The One-Day Way gives you everything you need to lose weight and get fit in body, mind, and spirit:
- Break free from past dieting defeats
- Learn a realistic, life-changing way to measure success
- Change the way you think so you can change your life
- Translate your dreams into goals, and your goals into lasting achievements
- Get strong with thirty-one simple exercises, no fancy equipment required
- Take advantage of ten ways to eat better while you lose weight
Author Bio:
The author of Never Say Diet and The Never Say Diet Personal Fitness Trainer, Chantel Hobbs is a motivational speaker, life coach, personal trainer, marathon runner, wife, and mother of four whose story has been featured on Oprah, The Today Show, Good Morning America, Fox & Friends, the 700 Club, and the covers of People and First magazines. She appears weekly on two fitness-themed radio programs and promotes her One-Day Way Learning System on television. Visit Chantel at ChantelHobbs.com for fitness updates and coaching tips.
Back Cover Review:
One year ago, I read Chantel’s book Never Say Diet. That book introduced me to her common-sense approach to exercise and nutrition. One idea from her stuck with me all year…show up to exercise each day like it’s the job you’ve always wanted.
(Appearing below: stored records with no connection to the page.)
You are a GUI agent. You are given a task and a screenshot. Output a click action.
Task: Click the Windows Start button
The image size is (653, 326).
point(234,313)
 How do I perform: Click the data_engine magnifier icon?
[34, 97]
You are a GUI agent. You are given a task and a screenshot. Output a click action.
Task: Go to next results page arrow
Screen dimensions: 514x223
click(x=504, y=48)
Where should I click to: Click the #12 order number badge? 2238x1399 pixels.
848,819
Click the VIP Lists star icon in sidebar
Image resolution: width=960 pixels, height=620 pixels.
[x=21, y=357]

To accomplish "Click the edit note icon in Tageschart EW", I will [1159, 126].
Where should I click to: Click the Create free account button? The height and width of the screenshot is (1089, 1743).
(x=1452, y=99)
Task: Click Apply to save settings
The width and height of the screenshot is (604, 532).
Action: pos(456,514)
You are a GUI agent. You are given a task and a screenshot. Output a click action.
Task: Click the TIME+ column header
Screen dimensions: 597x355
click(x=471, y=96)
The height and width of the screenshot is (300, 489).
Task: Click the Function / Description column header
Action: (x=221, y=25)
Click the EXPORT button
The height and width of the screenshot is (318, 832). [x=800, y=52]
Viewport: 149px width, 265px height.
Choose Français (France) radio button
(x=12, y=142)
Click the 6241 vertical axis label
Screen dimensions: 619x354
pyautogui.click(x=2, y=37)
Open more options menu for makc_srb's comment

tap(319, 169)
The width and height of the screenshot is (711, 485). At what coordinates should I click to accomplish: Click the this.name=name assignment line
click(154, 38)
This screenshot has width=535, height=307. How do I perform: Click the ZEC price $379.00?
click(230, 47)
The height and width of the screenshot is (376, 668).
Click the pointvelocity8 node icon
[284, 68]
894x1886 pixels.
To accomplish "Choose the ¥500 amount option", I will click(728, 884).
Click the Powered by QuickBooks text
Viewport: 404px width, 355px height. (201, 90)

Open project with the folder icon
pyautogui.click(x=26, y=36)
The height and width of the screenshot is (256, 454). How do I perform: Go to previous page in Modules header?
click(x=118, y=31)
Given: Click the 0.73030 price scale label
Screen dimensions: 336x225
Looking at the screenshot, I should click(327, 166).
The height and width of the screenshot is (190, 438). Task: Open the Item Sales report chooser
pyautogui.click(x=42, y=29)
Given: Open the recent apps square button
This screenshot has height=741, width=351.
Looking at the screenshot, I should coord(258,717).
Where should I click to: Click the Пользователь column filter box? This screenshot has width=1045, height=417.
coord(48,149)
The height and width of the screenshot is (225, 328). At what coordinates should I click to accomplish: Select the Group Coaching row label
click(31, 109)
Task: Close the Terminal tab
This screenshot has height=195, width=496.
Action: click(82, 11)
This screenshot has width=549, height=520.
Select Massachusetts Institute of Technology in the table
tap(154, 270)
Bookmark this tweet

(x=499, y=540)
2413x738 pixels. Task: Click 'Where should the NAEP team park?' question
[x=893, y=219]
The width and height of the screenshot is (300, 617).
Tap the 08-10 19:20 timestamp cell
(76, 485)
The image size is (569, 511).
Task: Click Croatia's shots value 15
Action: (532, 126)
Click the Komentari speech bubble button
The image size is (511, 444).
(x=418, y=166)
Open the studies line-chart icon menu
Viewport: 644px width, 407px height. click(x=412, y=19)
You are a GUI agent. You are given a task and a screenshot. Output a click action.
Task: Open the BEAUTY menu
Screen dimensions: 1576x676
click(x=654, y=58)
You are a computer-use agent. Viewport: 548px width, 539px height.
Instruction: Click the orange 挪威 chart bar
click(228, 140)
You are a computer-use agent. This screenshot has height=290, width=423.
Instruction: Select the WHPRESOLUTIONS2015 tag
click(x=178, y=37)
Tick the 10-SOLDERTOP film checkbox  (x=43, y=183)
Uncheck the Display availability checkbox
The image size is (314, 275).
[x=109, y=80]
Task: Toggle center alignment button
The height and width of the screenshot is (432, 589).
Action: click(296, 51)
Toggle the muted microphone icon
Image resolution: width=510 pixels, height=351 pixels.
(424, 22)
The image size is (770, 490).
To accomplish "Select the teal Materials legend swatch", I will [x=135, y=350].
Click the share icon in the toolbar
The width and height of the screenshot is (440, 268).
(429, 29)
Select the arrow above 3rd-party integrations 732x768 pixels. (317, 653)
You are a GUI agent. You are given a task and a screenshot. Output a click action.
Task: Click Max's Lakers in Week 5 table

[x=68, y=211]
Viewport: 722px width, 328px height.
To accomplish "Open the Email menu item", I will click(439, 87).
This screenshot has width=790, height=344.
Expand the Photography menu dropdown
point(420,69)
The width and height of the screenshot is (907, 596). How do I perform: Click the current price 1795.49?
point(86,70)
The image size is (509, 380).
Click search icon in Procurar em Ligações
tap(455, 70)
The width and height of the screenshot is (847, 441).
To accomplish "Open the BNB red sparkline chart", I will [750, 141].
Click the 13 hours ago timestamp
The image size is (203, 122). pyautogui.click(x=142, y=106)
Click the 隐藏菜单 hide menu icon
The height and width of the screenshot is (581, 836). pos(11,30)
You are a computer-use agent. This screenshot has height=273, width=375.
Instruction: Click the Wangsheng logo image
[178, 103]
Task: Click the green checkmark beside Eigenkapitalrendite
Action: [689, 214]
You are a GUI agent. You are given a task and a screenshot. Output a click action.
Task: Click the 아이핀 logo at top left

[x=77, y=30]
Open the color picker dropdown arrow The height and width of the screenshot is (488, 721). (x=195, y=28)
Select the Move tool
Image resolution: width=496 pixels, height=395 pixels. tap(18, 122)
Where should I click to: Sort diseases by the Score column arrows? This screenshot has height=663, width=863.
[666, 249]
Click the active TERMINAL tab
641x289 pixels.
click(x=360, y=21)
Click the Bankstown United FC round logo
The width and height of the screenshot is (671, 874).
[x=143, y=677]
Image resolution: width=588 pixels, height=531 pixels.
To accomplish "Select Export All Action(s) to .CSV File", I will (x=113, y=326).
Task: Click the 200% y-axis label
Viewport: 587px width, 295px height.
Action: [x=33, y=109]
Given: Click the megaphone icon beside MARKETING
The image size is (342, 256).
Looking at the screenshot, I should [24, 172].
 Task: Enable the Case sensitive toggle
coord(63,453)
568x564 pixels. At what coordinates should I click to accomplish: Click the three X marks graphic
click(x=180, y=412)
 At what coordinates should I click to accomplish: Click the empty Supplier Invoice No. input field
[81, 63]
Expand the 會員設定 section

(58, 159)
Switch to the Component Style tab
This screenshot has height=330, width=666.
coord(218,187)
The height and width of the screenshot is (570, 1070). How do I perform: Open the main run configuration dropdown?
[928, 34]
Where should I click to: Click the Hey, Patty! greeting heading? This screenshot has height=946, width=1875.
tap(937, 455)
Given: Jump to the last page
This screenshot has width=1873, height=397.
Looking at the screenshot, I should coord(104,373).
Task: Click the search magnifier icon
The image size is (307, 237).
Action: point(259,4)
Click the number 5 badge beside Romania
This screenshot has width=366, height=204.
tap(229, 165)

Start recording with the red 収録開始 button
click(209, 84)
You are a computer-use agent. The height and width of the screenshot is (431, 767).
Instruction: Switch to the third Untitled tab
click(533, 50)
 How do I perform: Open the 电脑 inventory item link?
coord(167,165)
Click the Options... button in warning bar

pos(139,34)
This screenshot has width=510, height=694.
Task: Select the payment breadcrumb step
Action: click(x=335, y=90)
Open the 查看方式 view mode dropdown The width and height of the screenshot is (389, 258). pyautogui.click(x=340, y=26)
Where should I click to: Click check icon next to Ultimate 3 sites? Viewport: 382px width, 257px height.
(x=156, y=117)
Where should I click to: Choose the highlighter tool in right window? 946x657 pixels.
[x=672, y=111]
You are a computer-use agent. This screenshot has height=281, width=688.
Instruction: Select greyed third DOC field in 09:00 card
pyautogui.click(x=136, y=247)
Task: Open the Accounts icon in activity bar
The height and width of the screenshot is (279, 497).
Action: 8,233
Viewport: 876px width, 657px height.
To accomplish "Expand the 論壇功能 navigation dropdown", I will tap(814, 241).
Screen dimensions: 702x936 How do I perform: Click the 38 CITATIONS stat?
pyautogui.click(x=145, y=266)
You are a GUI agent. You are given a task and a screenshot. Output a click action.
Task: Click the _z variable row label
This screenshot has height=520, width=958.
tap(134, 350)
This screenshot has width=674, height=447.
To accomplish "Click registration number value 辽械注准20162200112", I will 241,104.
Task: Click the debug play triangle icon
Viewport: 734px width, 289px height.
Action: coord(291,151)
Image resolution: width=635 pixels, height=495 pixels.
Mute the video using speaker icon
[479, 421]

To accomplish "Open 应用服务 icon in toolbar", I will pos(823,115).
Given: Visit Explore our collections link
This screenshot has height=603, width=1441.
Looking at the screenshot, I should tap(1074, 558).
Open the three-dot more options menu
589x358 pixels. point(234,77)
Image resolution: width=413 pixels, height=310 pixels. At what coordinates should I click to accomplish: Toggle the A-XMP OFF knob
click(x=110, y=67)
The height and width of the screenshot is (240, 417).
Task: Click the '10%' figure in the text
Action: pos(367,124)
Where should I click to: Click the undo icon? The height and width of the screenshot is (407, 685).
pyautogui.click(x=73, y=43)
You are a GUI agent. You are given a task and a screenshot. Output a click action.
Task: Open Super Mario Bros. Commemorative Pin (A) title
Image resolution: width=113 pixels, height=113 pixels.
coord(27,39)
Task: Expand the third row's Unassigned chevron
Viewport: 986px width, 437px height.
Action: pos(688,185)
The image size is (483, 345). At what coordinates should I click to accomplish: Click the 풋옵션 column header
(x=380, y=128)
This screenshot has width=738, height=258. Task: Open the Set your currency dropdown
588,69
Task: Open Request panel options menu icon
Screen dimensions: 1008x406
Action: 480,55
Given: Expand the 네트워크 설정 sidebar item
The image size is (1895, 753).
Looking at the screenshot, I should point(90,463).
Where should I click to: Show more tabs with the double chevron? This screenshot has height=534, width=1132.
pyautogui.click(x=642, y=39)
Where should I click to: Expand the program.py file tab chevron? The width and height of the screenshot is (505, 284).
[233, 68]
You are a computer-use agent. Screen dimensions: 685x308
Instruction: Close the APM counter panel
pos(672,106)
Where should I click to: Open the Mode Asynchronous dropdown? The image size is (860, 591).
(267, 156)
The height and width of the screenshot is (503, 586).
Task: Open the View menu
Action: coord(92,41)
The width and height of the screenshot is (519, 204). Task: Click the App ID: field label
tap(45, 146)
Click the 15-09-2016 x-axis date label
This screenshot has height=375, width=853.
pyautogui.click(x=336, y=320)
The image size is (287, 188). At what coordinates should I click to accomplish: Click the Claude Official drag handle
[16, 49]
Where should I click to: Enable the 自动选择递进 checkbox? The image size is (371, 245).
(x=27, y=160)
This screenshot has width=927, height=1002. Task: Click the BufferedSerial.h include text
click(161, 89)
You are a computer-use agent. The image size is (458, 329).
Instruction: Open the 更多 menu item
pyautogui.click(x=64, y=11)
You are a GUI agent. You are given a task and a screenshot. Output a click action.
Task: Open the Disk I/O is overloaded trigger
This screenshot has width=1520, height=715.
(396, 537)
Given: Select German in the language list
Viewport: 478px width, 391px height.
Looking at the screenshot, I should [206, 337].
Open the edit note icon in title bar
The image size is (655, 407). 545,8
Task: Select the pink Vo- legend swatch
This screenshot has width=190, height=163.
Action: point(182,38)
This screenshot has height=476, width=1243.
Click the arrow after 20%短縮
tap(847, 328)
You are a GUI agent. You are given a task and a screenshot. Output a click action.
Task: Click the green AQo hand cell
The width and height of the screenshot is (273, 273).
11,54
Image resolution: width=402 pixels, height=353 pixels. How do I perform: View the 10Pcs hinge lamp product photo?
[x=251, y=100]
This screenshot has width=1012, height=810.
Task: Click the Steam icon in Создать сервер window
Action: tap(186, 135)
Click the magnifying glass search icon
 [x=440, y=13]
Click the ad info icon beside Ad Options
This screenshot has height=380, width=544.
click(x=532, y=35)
This year, I took her challenge and implemented much of what she suggested. Only seven months later, I had lost the weight that I set out to. I now weigh about twenty pounds less and am eating better than I have since I left home 16 years ago. And for the first time in my life – I love to exercise!
The One-Day Way includes some of her same ideas – but takes many aspects of it one step further and, most importantly, one day at a time. I still want to kick my workouts up a notch – or several notches. Her encouragement to do a new exercise for thirty minutes one day or to work out for an extra fifteen minutes with increased intensity in intervals are some very practical ways to do this. She also addresses the topic of learning to not let food have control over you – something that I still need help with. One thing that she encourages the reader to do, among other things, is to fast from one meal once a week to break the power of food over your life.
Another unique approach – and I don’t know how any diet could be successful any other way – is her concept of rewarding yourself on a weekly basis. I know for myself, if I choose to not eat something for an extended amount of time (for example: chocolate), when I finally do, I over-indulge. From my experience this past year, if you are “rewarding” yourself on a regular basis, you are less likely to over-do it!
This book is the next best thing to having a personal trainer. Chantel writes in such a relational way that you just might feel like you have one anyway!
This book was provided for review by the WaterBrook Multnomah Publishing Group.